=== Section Start ===

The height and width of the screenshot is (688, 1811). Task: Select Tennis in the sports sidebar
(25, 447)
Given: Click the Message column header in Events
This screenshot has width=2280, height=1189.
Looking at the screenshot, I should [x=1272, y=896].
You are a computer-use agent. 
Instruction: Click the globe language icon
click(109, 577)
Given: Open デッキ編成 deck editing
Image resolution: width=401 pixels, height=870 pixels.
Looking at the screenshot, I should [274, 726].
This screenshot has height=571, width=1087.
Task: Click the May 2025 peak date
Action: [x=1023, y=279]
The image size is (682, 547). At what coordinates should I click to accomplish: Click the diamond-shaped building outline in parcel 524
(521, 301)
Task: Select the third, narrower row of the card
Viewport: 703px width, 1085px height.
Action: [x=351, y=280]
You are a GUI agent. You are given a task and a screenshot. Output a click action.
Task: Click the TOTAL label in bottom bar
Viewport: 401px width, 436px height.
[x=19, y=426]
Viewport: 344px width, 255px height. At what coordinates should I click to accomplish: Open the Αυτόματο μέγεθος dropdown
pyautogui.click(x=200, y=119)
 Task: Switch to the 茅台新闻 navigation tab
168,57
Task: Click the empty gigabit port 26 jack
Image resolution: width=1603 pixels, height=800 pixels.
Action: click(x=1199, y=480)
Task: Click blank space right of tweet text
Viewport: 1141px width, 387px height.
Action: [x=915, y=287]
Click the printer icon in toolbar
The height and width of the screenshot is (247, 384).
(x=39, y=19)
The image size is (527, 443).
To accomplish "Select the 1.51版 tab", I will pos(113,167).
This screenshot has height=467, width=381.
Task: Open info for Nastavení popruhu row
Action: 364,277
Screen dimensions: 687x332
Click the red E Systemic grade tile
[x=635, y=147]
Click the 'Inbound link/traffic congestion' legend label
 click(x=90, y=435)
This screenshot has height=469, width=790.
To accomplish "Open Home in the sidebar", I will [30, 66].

=== Section End ===

**Task to complete:**
All lines from the one containing "The image size is (527, 443)." to the end of the records are to be duplicated exactly, and no other lines are to be given.

**Response:**
The image size is (527, 443).
To accomplish "Select the 1.51版 tab", I will pos(113,167).
This screenshot has height=467, width=381.
Task: Open info for Nastavení popruhu row
Action: 364,277
Screen dimensions: 687x332
Click the red E Systemic grade tile
[x=635, y=147]
Click the 'Inbound link/traffic congestion' legend label
 click(x=90, y=435)
This screenshot has height=469, width=790.
To accomplish "Open Home in the sidebar", I will [30, 66].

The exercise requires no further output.